JAKARTA, JOGLOSEMARNEWS.COM – Ibarat bunga, program Makan Bergizi Gratis (MBG) di Kalibata, Pancoran, Jakarta Selatan ini layu sebelum berkembang, alias macet karena kukut. Suasana di Satuan Pelayanan Pemenuhan Gizi (SPPG) di kawasan itu pun kini sepi, tak ada kegiatan.
Padahal, dapur dengan luas sekitar 500 meter persegi itu dibangun dengan perlengkapan memadai untuk mendukung jalannya program. Namun sayang, harapan besar di awal pelaksanaan justru berubah menjadi deretan persoalan teknis dan administratif yang pelik.
Ira Mesra Destiawati, mitra dapur MBG di Kalibata, mengungkapkan bahwa sejak awal ia ditunjuk sebagai kepala dapur tanpa penjelasan yang jelas soal tanggung jawab dan mekanisme kerja. Demi menyukseskan program andalan Presiden Prabowo Subianto dan Wakil Presiden Gibran Rakabuming Raka, Ira tetap melangkah.
“Kami jalan saja, mulai dari pengadaan bahan pangan, proses memasak, sampai pendistribusian makanan ke 19 sekolah yang ditunjuk,” ujarnya dalam konferensi pers, Selasa (15/4/2025).
Namun dalam perjalanannya, banyak kebijakan berubah tanpa sosialisasi. Salah satunya soal anggaran makan per anak yang mendadak dibedakan, dari semula Rp 15.000 menjadi Rp 13.000 untuk anak PAUD hingga kelas 3 SD. Anehnya, tidak ada penyesuaian porsi yang diminta—sementara dapur tetap diminta menyediakan sesuai standar awal.
Tak berhenti di situ, Ira juga mendapat tekanan dalam bentuk hinaan personal, bahkan dianggap tak kompeten hanya karena ada kekurangan dalam penyediaan bahan.
“Saya dihina secara fisik lewat pesan WA. Katanya saya tidak bisa membedakan beras dengan pasir.

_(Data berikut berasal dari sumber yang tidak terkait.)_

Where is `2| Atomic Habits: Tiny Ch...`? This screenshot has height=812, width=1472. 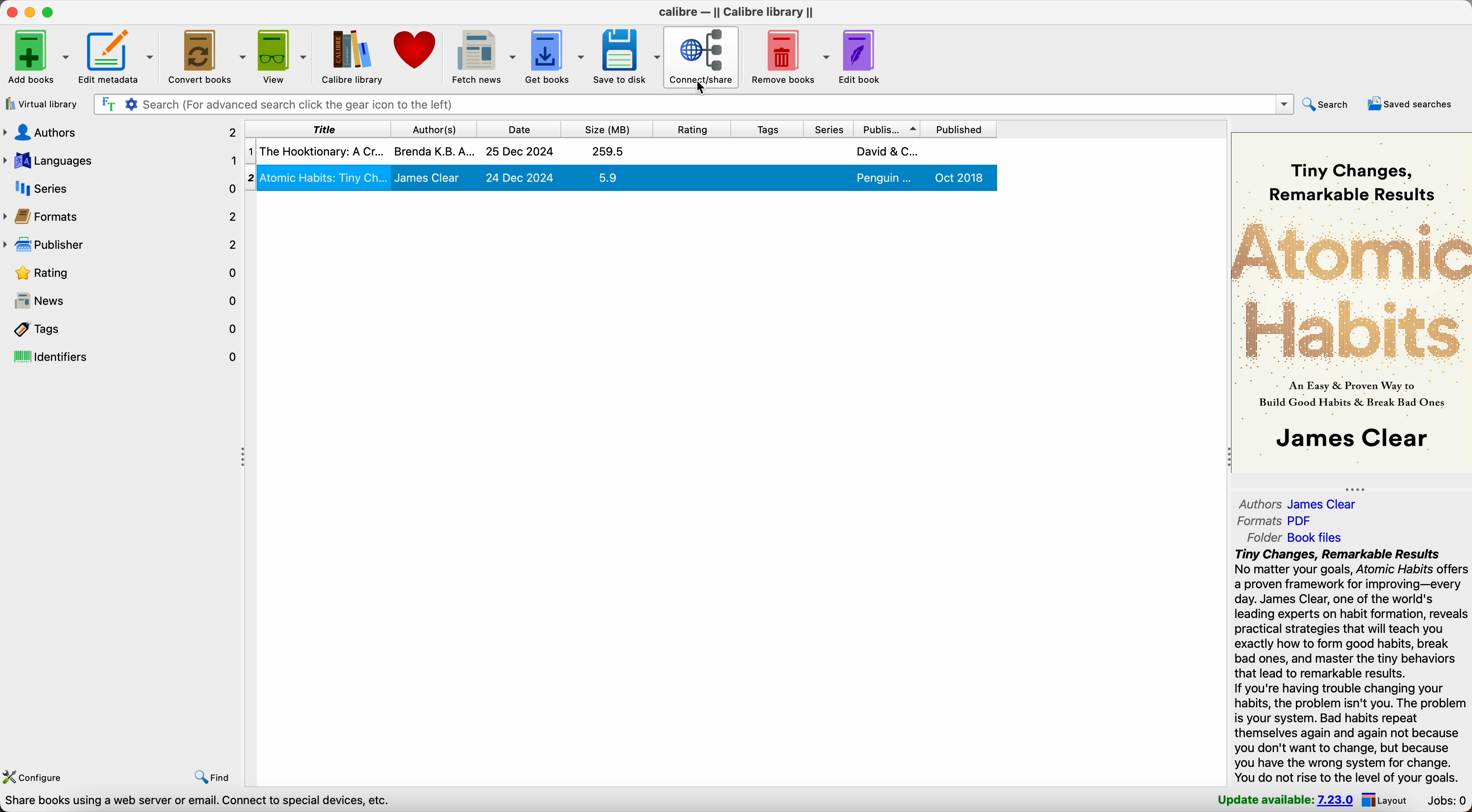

Itu sangat menyakitkan,” ungkapnya.
Masalah makin runyam saat pencairan dana. Dana operasional yang seharusnya diberikan kepada pihak dapur, ternyata langsung dikirim ke rekening yayasan tanpa penjelasan yang transparan. Saat ditagih, pihak yayasan berdalih bahwa invoice yang dikirimkan selalu dinilai salah.
“Saya dan tim sudah bekerja siang malam, bahkan dipuji saat uji rasa. Tapi setelah itu justru diperlakukan semena-mena,” tuturnya lirih.
Kuasa hukum Ira, Danna Harly Putra, mengungkapkan bahwa kliennya sudah memasak lebih dari 65.000 porsi makanan dalam dua tahap. Bahkan, demi kelangsungan dapur, Ira sempat menjual aset pribadi dan mencari investor.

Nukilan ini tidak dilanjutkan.